■ TASK ■
Every entry, from the first line to the last, should be output exactly.

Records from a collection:
══════
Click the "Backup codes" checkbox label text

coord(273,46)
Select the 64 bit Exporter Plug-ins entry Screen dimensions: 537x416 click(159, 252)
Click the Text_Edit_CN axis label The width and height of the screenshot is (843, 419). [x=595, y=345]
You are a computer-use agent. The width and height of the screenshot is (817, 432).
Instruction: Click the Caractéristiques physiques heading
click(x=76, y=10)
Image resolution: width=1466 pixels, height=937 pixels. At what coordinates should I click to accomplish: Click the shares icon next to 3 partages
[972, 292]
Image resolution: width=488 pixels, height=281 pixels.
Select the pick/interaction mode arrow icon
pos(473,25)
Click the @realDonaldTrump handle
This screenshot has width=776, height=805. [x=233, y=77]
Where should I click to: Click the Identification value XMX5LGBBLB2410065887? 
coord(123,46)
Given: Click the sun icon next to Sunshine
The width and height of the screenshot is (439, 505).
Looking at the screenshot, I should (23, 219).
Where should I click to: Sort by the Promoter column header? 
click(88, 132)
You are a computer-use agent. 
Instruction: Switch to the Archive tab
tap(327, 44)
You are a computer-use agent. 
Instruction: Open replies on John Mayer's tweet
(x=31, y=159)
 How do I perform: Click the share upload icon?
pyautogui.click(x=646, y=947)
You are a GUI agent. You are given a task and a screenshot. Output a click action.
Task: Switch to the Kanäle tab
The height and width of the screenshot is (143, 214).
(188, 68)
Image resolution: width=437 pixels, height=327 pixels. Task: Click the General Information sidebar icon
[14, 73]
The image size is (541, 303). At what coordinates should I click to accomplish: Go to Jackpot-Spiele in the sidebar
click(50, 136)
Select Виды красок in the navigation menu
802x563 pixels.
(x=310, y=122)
══════
■ SOLUTION BELOW ■
Click the "Backup codes" checkbox label text

coord(273,46)
Select the 64 bit Exporter Plug-ins entry Screen dimensions: 537x416 click(159, 252)
Click the Text_Edit_CN axis label The width and height of the screenshot is (843, 419). [x=595, y=345]
You are a computer-use agent. The width and height of the screenshot is (817, 432).
Instruction: Click the Caractéristiques physiques heading
click(x=76, y=10)
Image resolution: width=1466 pixels, height=937 pixels. At what coordinates should I click to accomplish: Click the shares icon next to 3 partages
[972, 292]
Image resolution: width=488 pixels, height=281 pixels.
Select the pick/interaction mode arrow icon
pos(473,25)
Click the @realDonaldTrump handle
This screenshot has width=776, height=805. [x=233, y=77]
Where should I click to: Click the Identification value XMX5LGBBLB2410065887? 
coord(123,46)
Given: Click the sun icon next to Sunshine
The width and height of the screenshot is (439, 505).
Looking at the screenshot, I should (23, 219).
Where should I click to: Sort by the Promoter column header? 
click(88, 132)
You are a computer-use agent. 
Instruction: Switch to the Archive tab
tap(327, 44)
You are a computer-use agent. 
Instruction: Open replies on John Mayer's tweet
(x=31, y=159)
 How do I perform: Click the share upload icon?
pyautogui.click(x=646, y=947)
You are a GUI agent. You are given a task and a screenshot. Output a click action.
Task: Switch to the Kanäle tab
The height and width of the screenshot is (143, 214).
(188, 68)
Image resolution: width=437 pixels, height=327 pixels. Task: Click the General Information sidebar icon
[14, 73]
The image size is (541, 303). At what coordinates should I click to accomplish: Go to Jackpot-Spiele in the sidebar
click(50, 136)
Select Виды красок in the navigation menu
802x563 pixels.
(x=310, y=122)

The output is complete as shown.